- Sgiath Chùil and the Lubchurrin cottage from the north in Glen Lochay

Highest point
- Elevation: 921 m (3,022 ft)
- Prominence: 312 m (1,024 ft)
- Listing: Munro, Marilyn
- Coordinates: 56°27′9.94″N 4°29′46.64″W﻿ / ﻿56.4527611°N 4.4962889°W

Naming
- English translation: back wing
- Language of name: Gaelic

Geography
- Location: Stirling, Scotland
- Parent range: Glen Lochay Hills, Grampian Mountains
- OS grid: NN462317
- Topo map: OS Landranger 51

Climbing
- Easiest route: Hike

= Sgiath Chùil =

Mountain in the southern highlands of Scotland

Sgiath Chùil is a mountain in the southern highlands of Scotland. It stands within Loch Lomond and the Trossachs National Park, on its northern border. It is about 11 km west of Killin.
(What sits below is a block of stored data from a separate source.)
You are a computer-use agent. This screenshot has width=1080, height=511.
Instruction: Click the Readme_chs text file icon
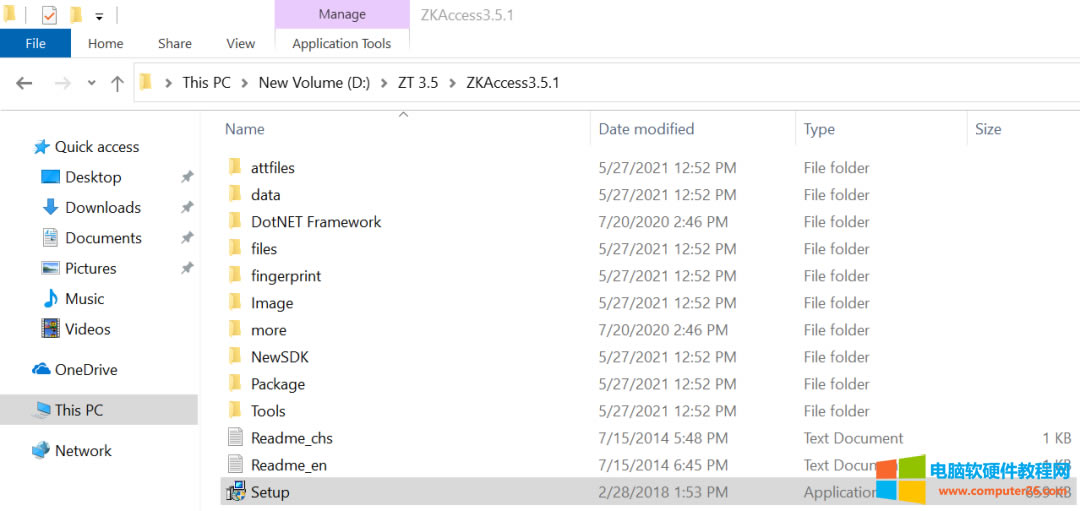coord(236,438)
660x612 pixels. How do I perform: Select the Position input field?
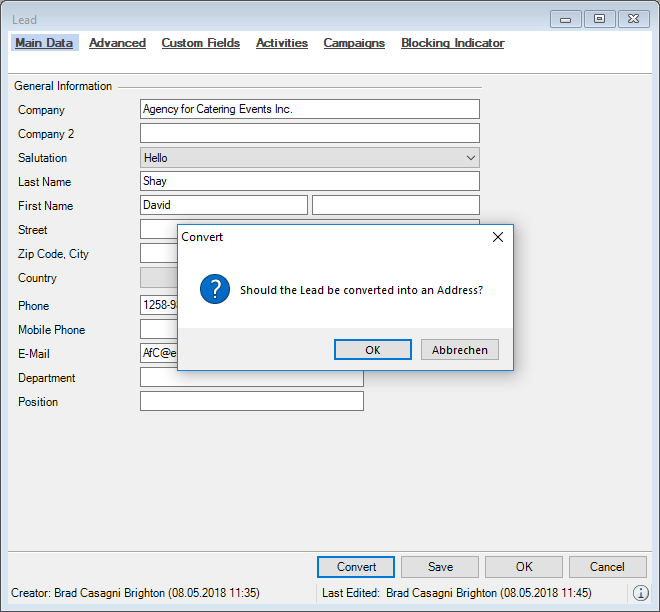251,402
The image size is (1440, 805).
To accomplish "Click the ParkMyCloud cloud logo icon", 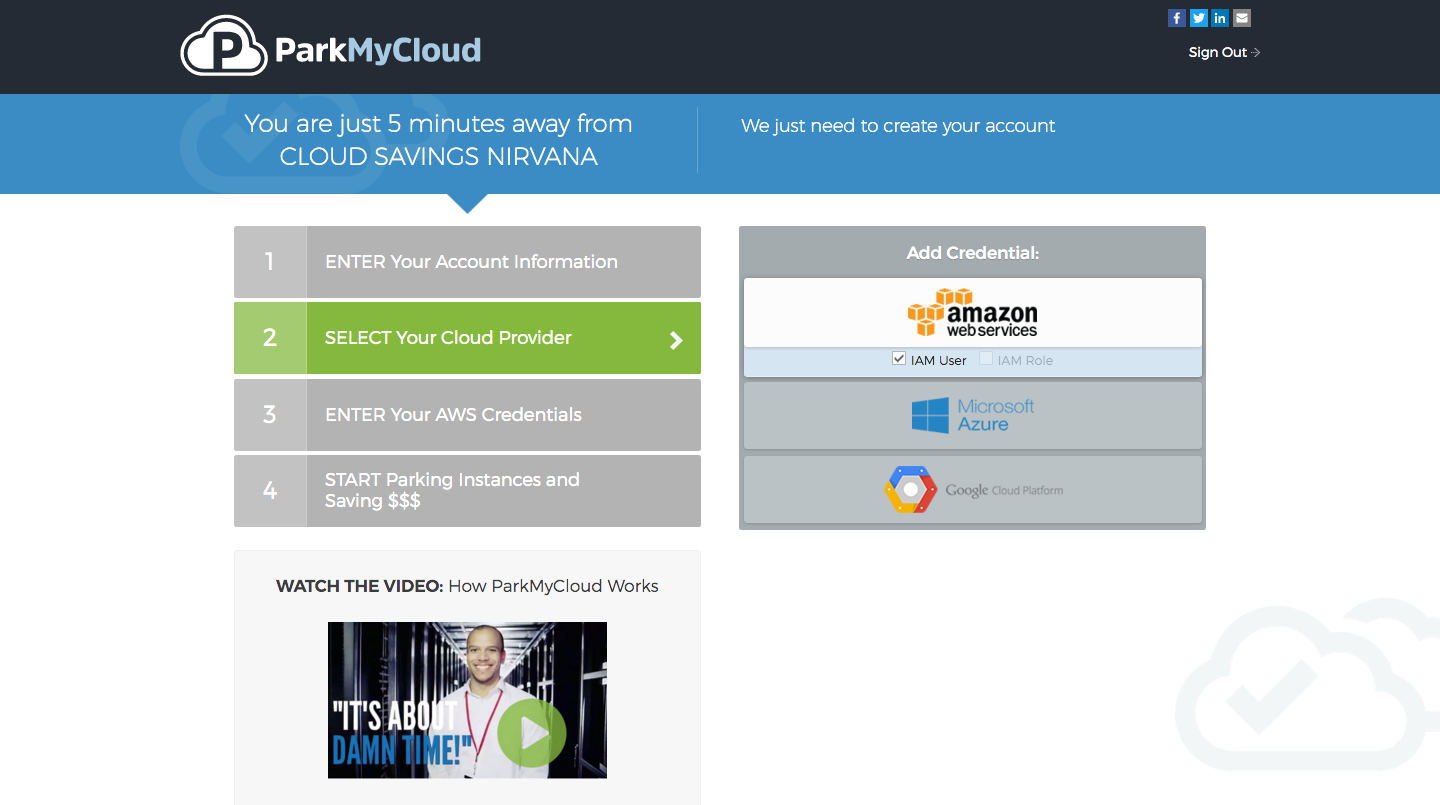I will (x=224, y=47).
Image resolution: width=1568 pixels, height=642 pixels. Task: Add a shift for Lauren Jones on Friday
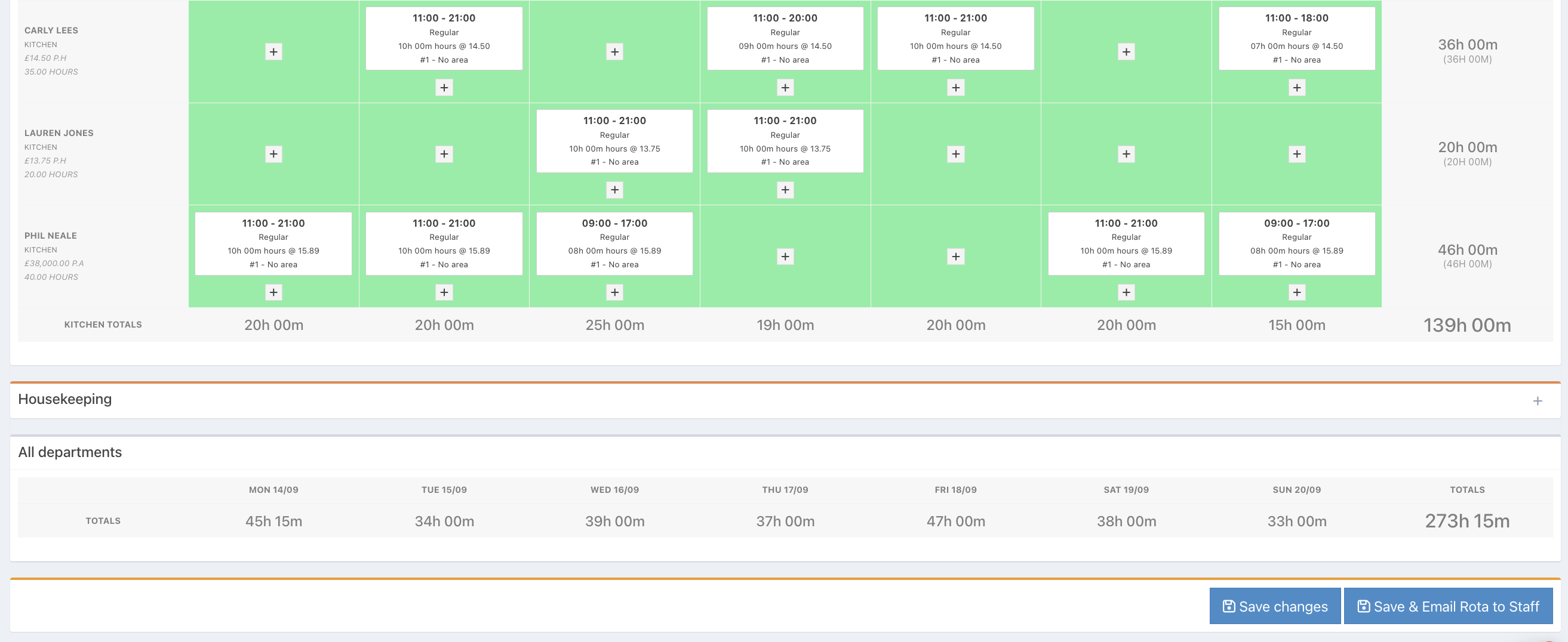tap(955, 154)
Listed summits of Sgiath Chùil
| Name | Grid ref | Height | Status |
|---|---|---|---|
| Meall a' Churain | NN463325 | 918 metres (3,012 ft) | Munro Top |

== Description ==
Sgiath Chùil qualifies as a Munro, at a height of 921 m, and with prominence of 312 m, as a Marilyn. In Sir Hugh Munro's original list of peaks in Scotland with a height over 3000 ft that was published in the Scottish Mountaineering Club Journal in September 1891, Sgiath Chùil was listed as a top, with Meall a' Churain listed as the mountain and higher point. This error was corrected when the first revision of the list was published in 1921.